Same business model of every tech startups of the late 20 years - use investor cash to pull through years of making no money until you either crash & burn or eliminate all traditional competition and can start charging customers bullshit prices

[–] self@awful.systems 1 points 1 year ago* (last edited 1 year ago)

from the BI article:

In an effort to reduce the cost of running generative AI models, Microsoft is developing an AI chip it calls Athena, The Information first reported. The project, which started in 2019, comes years after Microsoft made a $1 billion deal with OpenAI which required OpenAI to run its models exclusively on Microsoft's Azure cloud servers.
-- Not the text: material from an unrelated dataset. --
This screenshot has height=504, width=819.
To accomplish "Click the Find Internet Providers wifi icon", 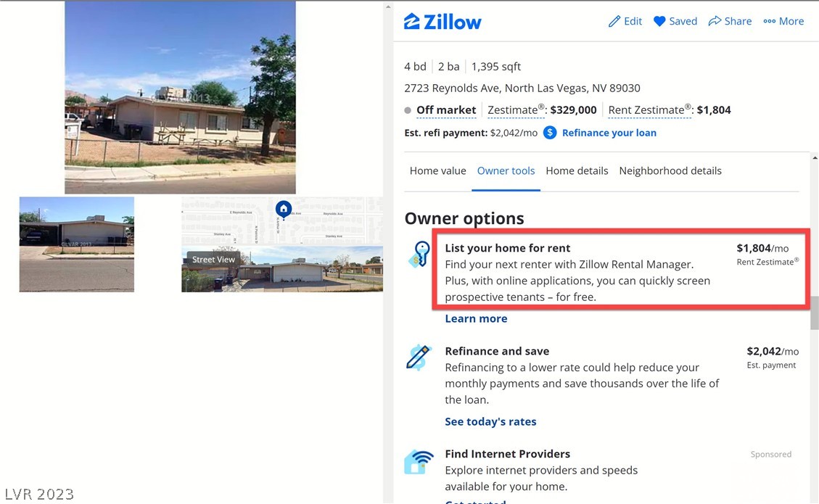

oh man I can’t wait for this grift tech to strain our global IC manufacturing capability and create chip shortages and eventually a mountain of e-waste when it switches to being hosted on ASIC-powered nodes that can’t be used for anything but this specific grift tech nobody asked for (and of course as long as the grift keeps going, they’ll come up with “better” models that need bigger ASICs, creating more e-waste…)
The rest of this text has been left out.